Tutto questo è inquietante, straziante, ma la guerra, intanto, uccide. Fotoreporter presso La stampaMartin Tremblay si occupa da anni di reportage di guerra. Ha documentato, con immagini, l’aggressione russa in Ucraina. Per far conoscere e comprendere meglio la triste sorte delle vittime civili di questo conflitto, ha deciso di aggiungere la scrittura alle sue foto pubblicandole Elliot Black in zona guerra, volume 1. Ucraina (Les Malins, 2024, 200 pagine), un avvincente romanzo d’avventura per giovani di cui potranno beneficiare i lettori di tutte le età.

Figlio di un fotoreporter morto in circostanze poco chiare, Matias Leclerc, 14 anni, si ritrova in Ucraina con la madre.

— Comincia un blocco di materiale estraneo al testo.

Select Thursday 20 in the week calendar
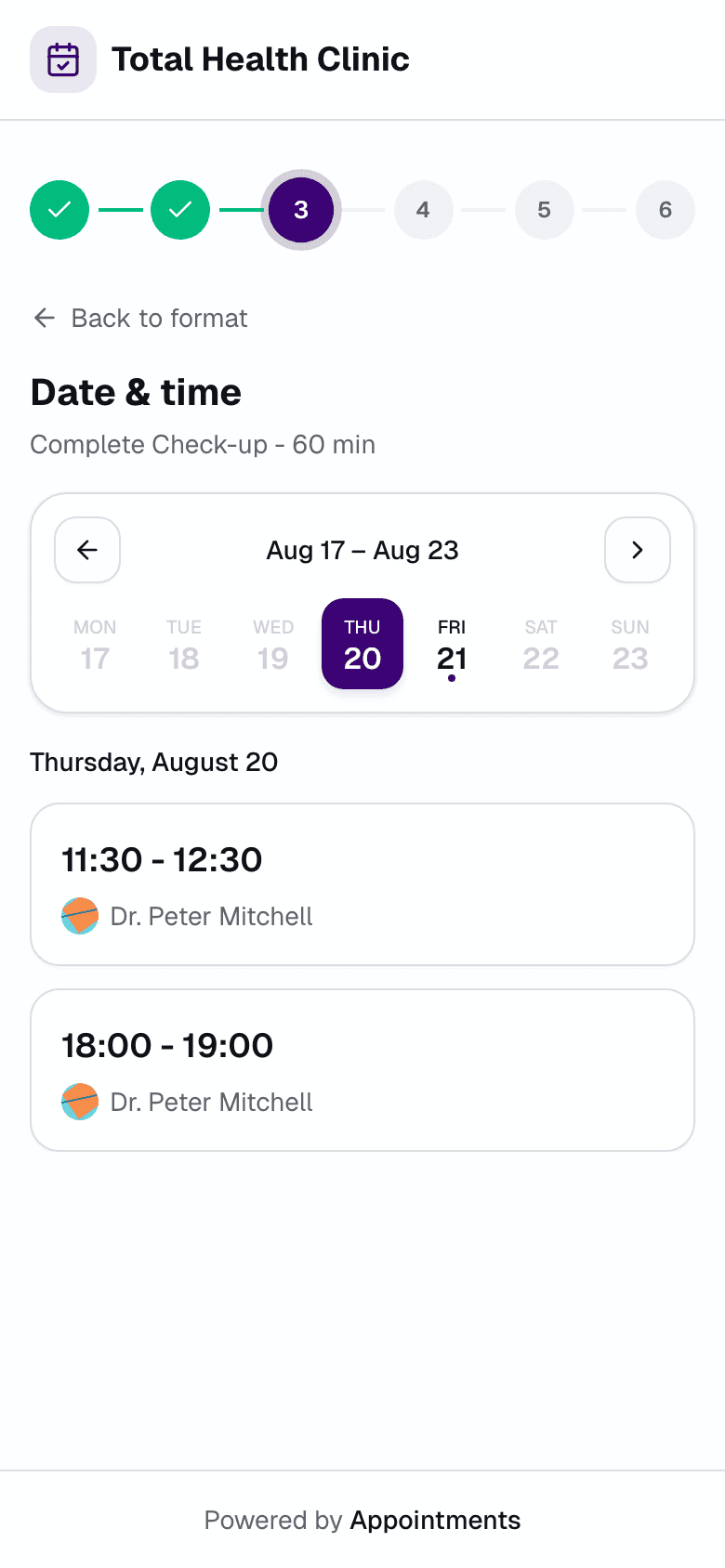725x1568 pixels. (x=362, y=645)
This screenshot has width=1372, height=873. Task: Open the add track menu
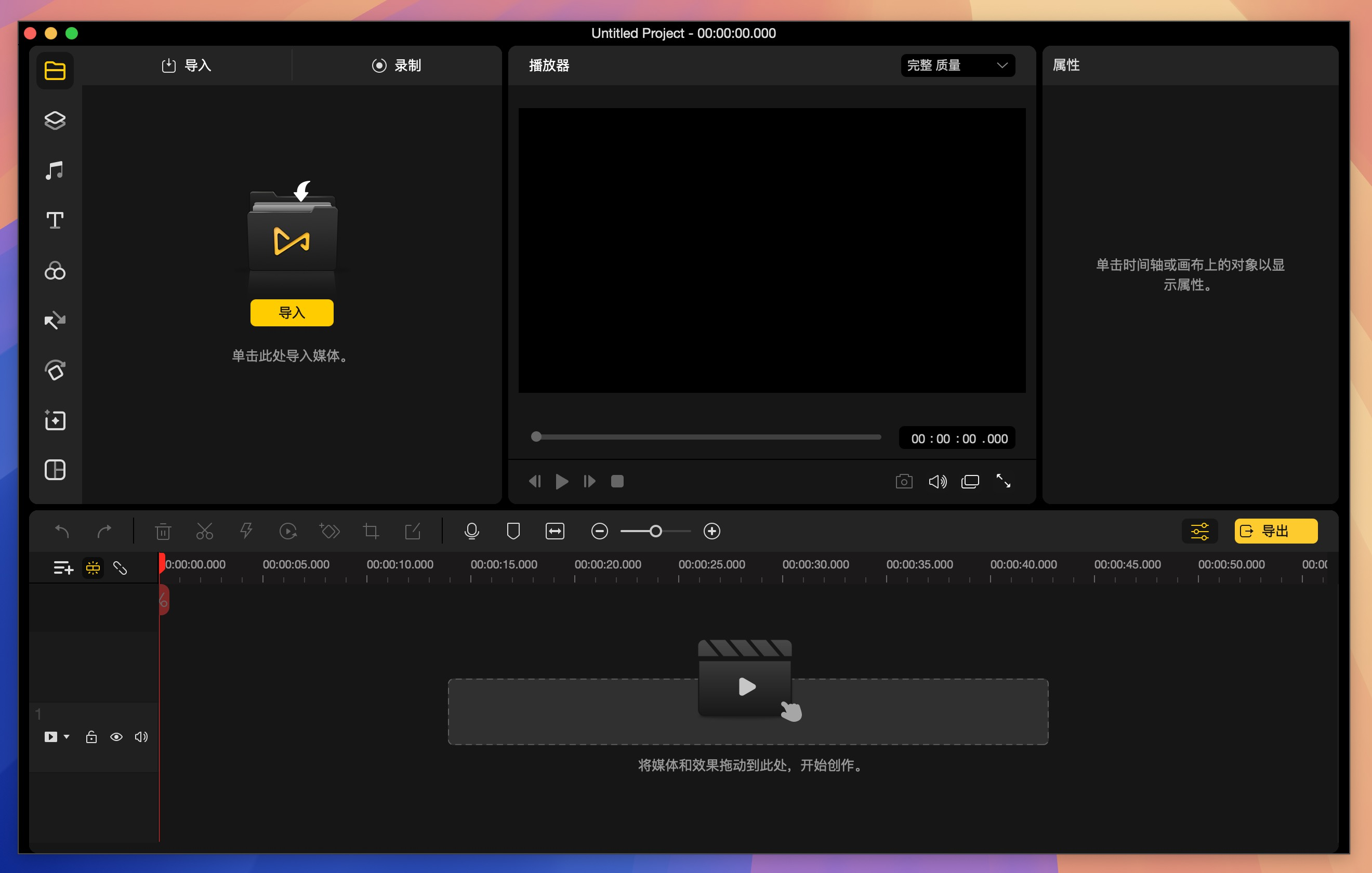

Quest’ultimo, medico d’urgenza pediatrico, lavora per SOS Doc, un’organizzazione simile a Medici senza frontiere. Prima di partire, l’adolescente ha avuto cura di mettere nel bagaglio la macchina fotografica del suo defunto padre.

Questo quadro narrativo, a volte un po’ forzato, come spesso accade nei racconti d’avventura, è per Tremblay l’occasione per illustrare la concreta disumanità della guerra: bombardamenti, soprattutto degli ospedali, che seminano il terrore, esodo di civili abbandonati a se stessi , arresti arbitrari di cittadini, talvolta torturati e violentati dalle forze di occupazione.

È anche un’opportunità per Tremblay di presentare la grandezza e la miseria delle professioni dell’operatore umanitario e del reporter di guerra. “Voglio gridare al resto del mondo di svegliarsi”, dichiara l’adolescente diventato fotografo improvvisato che non si preoccupava del destino del mondo prima di approdare nell’inferno ucraino. Voglio denunciare le mostruosità di questa guerra, far conoscere le storie delle sue vittime. »

Ha ragione, ovviamente, e il suo creatore con lui. Gli ucraini hanno bisogno del forte sostegno del mondo libero.